02 June 2021: After an 8-percentage point decrease in Q4 2020, the business confidence level among small and medium enterprises (SMEs) owners is on the increase again, albeit minor. This is despite various challenges and the difficult economic landscape that SMEs are facing as a result of the COVID-19 pandemic – as well as the various levels of a nationwide lockdown that lasted most of 2020. In addition to this positive indicator, recent reports suggests that local SMEs are now prioritising the rebuilding of their operations to return to pre-COVID levels.
This is according to Mark Paper, Chief Operating Officer of Business Partners International (BUSINESS/PARTNERS), commenting on the results of the Q1 2021 Business Partners Limited SME Index – a survey measuring the attitudes and confidence levels of South African SME owners – which highlights some noteworthy changes in business confidence.
He says that it’s positive to note the slight increase in SMEs’ confidence levels that their business will grow in the next 12 months, from 64 percent in the final quarter (Q4) of 2020 to 65 percent in the first quarter (Q1) of this year, particularly because of the 8 percentage point drop in Q4 of 2020. “Over half of those surveyed also feel confident about their business prospects for the year. This is despite the drop in confidence levels that the local economy will be conducive for business growth in the next 12 months (decreasing to 43 percent from 45 percent in Q4 2020).
“Added to this, the index shows that confidence levels in both the private sector and Government’s ability to support SME development are low. This may be indicating that the detected level of optimism from business owners and entrepreneurs is not rooted in the economy or external factors, but rather in their own ability to navigate the challenges in their operating environment.”

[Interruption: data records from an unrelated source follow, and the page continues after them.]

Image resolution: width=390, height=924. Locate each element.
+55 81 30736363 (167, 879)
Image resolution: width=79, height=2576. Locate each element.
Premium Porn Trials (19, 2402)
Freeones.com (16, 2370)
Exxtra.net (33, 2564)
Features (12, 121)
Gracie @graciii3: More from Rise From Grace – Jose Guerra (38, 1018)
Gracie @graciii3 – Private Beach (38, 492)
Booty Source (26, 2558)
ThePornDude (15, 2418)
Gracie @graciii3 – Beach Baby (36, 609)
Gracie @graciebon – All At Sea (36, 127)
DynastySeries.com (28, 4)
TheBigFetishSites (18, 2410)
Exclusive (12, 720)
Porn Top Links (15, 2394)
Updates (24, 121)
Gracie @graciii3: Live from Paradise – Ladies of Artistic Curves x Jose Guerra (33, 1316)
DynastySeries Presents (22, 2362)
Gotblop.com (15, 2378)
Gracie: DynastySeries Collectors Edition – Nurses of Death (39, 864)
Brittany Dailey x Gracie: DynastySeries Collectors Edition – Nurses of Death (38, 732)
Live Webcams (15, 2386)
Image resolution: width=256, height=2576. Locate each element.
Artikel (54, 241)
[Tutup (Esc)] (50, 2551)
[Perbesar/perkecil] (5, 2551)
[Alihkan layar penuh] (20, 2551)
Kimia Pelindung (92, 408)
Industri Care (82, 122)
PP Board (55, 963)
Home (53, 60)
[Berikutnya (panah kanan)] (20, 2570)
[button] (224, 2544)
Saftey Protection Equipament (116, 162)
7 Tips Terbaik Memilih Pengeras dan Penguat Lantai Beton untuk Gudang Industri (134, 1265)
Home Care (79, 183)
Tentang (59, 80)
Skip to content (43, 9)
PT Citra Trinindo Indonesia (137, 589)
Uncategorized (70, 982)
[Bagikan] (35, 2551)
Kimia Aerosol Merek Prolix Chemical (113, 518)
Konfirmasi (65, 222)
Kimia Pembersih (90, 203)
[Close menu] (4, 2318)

The index findings also suggest that businesses are slowly adapting to the effects of the various COVID-19 related events of 2020. When asked whether the COVID-19 pandemic and national lockdown had a negative impact on their business confidence, 55 percent of business owners responded that it had, but their business should be alright going forward (7 percentage points up from last quarter), with 28 percent of respondents (down by 8 percentage points) concerned that they might not survive due to the pandemic. When asked about the reintroduction of electricity loadshedding, 50 percent said that while it had a negative impact on business, they were able to work around it.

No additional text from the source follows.